* [Data section]
▬▬▬▬▬▬

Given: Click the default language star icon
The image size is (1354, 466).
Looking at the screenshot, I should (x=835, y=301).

▬▬▬▬▬▬

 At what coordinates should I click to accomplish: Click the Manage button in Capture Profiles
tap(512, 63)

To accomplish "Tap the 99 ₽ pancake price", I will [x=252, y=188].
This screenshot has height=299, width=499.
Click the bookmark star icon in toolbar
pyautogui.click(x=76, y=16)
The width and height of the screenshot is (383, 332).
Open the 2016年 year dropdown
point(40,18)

▬▬▬▬▬▬

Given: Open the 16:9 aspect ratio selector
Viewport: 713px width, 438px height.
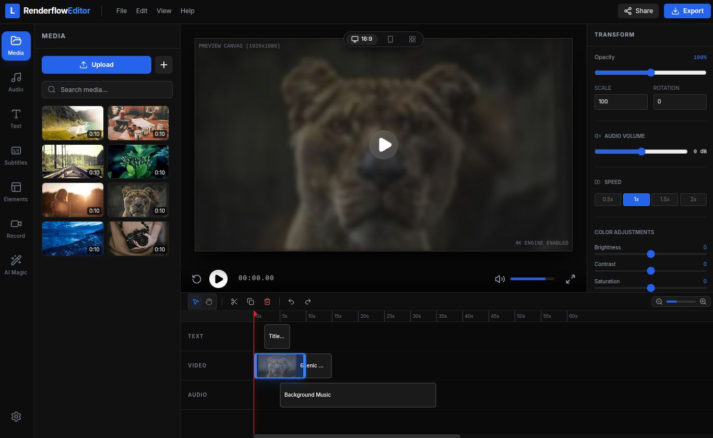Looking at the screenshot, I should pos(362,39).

▬▬▬▬▬▬

* [About this task]
Lines containing the word "Given": copy each of them from the material.

* [Your response]
Given: Click the default language star icon
Given: Open the 16:9 aspect ratio selector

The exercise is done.